[TASK PROMPT]:
The answer must be one number: how many lines in the records below contain the word "agent".

[EXTRACTED MATERIAL]:
◆ ◆ ◆ ◆

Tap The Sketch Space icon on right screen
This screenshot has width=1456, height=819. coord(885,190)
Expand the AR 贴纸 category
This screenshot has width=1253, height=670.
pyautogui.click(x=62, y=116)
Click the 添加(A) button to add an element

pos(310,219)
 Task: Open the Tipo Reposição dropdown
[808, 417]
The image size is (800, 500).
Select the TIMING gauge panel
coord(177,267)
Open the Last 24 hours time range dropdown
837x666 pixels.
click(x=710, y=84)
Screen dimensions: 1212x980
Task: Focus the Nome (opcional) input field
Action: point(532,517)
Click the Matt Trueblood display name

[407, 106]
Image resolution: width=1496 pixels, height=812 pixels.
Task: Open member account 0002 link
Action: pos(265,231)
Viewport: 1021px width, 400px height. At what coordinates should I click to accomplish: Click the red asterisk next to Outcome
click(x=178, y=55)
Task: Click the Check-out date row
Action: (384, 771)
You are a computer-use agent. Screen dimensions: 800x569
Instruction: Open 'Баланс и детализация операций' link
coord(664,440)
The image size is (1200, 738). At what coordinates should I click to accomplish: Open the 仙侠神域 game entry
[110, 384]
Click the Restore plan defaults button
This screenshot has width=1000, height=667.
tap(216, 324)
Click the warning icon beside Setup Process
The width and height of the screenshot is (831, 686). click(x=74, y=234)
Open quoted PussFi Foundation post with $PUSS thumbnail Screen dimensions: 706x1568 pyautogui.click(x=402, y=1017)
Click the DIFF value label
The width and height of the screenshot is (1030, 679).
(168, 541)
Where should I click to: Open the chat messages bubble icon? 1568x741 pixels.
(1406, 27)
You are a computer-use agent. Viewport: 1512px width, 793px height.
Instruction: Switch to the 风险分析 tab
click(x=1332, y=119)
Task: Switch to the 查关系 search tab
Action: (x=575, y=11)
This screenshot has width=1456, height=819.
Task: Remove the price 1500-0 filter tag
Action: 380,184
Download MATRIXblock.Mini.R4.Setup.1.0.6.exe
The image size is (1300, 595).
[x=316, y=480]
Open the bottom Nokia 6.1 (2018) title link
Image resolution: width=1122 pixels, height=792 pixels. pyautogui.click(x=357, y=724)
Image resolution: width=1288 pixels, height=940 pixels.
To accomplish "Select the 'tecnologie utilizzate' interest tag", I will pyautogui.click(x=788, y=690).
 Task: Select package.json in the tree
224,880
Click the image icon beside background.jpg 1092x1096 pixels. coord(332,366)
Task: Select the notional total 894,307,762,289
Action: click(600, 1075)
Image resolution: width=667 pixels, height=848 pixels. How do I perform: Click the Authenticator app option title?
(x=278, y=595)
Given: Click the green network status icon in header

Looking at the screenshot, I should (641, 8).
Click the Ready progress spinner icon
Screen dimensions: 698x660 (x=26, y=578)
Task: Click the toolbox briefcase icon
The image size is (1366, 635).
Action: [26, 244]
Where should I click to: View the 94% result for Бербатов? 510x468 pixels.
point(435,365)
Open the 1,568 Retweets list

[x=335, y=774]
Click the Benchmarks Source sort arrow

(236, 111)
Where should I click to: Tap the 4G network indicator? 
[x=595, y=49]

◆ ◆ ◆ ◆

[EXPECTED OUTPUT]:
2